I've noticed since updating to 2.4.3 that a speedtest gives me exactly 50Mb/sThis is interesting, because this is exactly the BW I have set on my LAN queue for web traffic.
Previously a speedtest would burst high up towards the 100Mb/s my connection is.
Downloading torrents etc still seems to be fine, that is multiple sessions seem to be unaffected. Also fast.com checks report up around 70-80MB/s. But Speedtest is always ~exactly the 50Mb/s I've set for web traffic.
But certainly 2.4.3 seems to have changed something with regards to traffic shaping etc.
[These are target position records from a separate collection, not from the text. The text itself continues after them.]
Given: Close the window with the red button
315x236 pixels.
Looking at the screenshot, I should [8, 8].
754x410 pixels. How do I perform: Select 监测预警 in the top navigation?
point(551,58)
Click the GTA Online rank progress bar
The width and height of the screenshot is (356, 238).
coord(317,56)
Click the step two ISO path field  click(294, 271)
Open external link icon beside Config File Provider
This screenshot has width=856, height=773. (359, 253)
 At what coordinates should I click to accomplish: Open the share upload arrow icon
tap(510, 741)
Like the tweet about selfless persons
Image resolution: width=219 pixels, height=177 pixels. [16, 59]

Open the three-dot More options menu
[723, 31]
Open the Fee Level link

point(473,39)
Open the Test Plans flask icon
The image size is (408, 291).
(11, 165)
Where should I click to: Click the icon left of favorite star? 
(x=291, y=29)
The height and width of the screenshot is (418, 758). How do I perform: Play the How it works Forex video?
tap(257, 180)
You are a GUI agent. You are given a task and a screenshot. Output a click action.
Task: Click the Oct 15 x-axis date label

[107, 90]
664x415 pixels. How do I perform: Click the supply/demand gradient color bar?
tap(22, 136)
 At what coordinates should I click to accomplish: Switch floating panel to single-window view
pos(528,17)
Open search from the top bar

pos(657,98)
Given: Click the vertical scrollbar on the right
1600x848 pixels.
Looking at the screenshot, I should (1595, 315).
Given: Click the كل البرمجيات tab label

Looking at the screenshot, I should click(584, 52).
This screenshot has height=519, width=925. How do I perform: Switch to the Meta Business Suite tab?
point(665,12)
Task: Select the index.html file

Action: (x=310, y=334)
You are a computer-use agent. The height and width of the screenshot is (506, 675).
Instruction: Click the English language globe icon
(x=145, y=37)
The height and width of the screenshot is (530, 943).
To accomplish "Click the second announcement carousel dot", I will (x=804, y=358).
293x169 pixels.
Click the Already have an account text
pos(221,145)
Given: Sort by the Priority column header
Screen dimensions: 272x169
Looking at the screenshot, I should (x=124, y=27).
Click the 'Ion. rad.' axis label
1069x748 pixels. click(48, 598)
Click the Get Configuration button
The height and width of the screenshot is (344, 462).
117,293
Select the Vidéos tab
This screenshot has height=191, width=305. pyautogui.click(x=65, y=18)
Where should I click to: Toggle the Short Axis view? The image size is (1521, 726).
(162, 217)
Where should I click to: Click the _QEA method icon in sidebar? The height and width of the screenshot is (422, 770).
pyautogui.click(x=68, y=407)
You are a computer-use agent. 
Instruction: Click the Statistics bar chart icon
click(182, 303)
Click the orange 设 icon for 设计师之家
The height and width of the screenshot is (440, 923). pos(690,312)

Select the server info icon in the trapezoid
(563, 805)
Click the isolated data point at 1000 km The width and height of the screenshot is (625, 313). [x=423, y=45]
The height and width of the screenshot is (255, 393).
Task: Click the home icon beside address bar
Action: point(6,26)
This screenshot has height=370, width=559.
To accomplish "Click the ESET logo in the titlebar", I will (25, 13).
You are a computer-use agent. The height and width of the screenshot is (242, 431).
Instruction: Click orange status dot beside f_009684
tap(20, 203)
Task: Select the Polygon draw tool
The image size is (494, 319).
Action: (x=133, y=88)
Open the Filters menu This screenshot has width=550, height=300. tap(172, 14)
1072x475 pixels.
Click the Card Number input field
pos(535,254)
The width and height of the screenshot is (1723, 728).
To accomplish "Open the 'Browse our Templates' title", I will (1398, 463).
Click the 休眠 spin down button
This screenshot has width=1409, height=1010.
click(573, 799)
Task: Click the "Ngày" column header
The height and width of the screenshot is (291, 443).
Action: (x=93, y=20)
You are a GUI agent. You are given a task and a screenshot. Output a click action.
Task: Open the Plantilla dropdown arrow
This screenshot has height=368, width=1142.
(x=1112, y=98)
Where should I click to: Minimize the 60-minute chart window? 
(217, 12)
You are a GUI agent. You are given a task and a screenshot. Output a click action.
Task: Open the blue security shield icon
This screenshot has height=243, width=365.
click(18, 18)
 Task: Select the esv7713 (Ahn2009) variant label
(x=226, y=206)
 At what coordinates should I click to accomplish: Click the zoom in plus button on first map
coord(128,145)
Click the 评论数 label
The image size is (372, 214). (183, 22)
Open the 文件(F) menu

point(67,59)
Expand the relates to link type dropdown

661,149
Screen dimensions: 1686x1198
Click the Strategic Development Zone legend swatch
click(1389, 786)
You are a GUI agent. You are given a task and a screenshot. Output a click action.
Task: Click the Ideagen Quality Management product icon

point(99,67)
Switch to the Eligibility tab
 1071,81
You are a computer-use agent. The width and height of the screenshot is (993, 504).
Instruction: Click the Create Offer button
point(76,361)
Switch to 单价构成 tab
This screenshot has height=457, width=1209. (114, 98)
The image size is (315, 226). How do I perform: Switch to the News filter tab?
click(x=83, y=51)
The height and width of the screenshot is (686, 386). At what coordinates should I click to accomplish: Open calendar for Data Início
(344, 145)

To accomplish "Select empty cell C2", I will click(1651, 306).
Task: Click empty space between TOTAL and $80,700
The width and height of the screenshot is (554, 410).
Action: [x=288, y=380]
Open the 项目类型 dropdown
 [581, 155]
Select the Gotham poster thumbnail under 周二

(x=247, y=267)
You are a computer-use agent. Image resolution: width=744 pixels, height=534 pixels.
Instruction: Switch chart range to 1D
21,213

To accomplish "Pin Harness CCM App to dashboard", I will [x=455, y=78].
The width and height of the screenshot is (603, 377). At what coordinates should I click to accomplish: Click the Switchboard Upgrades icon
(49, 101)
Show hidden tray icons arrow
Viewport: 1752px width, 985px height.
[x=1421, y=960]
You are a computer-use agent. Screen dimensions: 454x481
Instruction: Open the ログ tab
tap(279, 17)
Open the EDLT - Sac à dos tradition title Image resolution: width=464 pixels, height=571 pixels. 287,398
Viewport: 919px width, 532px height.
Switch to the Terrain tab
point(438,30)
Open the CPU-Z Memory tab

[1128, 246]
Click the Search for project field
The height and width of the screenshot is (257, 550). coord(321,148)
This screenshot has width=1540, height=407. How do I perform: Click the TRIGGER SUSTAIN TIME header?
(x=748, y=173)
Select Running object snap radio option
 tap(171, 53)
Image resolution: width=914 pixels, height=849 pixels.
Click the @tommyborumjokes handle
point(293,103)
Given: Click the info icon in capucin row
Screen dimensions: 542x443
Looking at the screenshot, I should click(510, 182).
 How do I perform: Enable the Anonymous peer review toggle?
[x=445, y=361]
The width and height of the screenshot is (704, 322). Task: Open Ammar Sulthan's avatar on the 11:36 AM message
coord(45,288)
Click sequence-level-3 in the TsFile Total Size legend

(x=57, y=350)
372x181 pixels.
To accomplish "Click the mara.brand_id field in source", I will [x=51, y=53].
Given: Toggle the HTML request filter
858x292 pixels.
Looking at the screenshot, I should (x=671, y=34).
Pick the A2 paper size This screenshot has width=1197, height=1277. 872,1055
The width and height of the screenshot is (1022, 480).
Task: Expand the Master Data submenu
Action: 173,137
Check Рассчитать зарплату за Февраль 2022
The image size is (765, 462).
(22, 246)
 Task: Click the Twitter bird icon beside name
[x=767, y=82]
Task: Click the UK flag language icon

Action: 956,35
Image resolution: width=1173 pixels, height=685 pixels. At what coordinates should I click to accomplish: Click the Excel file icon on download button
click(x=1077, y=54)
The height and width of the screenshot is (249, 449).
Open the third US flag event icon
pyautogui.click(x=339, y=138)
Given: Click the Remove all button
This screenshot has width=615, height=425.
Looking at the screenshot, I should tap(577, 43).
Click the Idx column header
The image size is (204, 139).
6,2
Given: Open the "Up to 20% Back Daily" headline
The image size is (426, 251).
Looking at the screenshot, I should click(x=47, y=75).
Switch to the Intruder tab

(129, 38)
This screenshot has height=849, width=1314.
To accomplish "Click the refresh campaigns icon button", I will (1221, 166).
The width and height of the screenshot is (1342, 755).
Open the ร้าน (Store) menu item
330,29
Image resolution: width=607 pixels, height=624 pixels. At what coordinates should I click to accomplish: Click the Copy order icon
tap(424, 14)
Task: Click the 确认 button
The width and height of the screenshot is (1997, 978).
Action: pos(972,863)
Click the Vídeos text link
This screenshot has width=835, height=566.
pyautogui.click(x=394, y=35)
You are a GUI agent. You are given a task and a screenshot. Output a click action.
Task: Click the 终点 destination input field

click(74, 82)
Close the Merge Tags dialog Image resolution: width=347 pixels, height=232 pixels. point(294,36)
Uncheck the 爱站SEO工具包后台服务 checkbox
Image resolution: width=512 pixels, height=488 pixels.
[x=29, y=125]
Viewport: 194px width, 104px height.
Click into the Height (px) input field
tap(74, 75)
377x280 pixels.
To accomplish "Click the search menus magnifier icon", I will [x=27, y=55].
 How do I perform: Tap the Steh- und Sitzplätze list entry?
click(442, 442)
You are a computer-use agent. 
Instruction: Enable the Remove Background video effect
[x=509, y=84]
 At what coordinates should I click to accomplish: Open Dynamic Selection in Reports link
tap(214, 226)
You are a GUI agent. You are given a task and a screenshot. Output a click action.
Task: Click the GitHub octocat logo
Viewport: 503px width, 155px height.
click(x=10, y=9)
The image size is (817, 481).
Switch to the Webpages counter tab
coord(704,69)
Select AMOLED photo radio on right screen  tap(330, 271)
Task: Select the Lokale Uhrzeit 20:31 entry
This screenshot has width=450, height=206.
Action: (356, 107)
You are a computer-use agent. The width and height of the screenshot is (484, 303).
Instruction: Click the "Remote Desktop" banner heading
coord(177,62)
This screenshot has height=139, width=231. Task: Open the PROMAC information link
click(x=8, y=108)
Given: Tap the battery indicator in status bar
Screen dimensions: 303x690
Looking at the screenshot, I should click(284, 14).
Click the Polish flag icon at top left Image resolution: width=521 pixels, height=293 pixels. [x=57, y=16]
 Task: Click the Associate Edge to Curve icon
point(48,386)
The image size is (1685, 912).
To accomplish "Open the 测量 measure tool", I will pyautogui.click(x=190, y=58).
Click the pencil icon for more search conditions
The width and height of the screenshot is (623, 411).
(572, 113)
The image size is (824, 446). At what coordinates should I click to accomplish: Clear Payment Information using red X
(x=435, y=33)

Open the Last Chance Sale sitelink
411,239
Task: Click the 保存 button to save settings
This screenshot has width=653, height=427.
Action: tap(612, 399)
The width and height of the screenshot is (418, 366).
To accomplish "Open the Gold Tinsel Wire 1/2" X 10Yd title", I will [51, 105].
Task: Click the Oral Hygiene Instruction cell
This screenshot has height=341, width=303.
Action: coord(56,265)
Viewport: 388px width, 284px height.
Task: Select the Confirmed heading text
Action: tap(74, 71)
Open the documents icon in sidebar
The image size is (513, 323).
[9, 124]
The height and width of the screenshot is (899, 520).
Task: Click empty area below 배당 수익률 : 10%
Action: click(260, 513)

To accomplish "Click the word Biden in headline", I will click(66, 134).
Apologies for taking the fq_codel thread slightly offtopic!
-
@muppet:
I'm not using fq_codel, but I am using fairq+codel.
I've noticed since updating to 2.4.3 that a speedtest gives me exactly 50Mb/sThis is interesting, because this is exactly the BW I have set on my LAN queue for web traffic.
Previously a speedtest would burst high up towards the 100Mb/s my connection is.
Downloading torrents etc still seems to be fine, that is multiple sessions seem to be unaffected. Also fast.com checks report up around 70-80MB/s. But Speedtest is always ~exactly the 50Mb/s I've set for web traffic.
But certainly 2.4.3 seems to have changed something with regards to traffic shaping etc.
Apologies for taking the fq_codel thread slightly offtopic!
Yeah, AFAIK, limiters (dummynet) & fairq+codel (ALTQ) are very much separated in software. Though, your bug is still interesting. Maybe.
-
dennypage
The best way to check is it related to pfSense is to downgrade and re-test it again. You can also try to lower your bandwidth limits or play with KPTI option.
As for me, nothing changed in bufferbloat, but I have over provisioned hardware.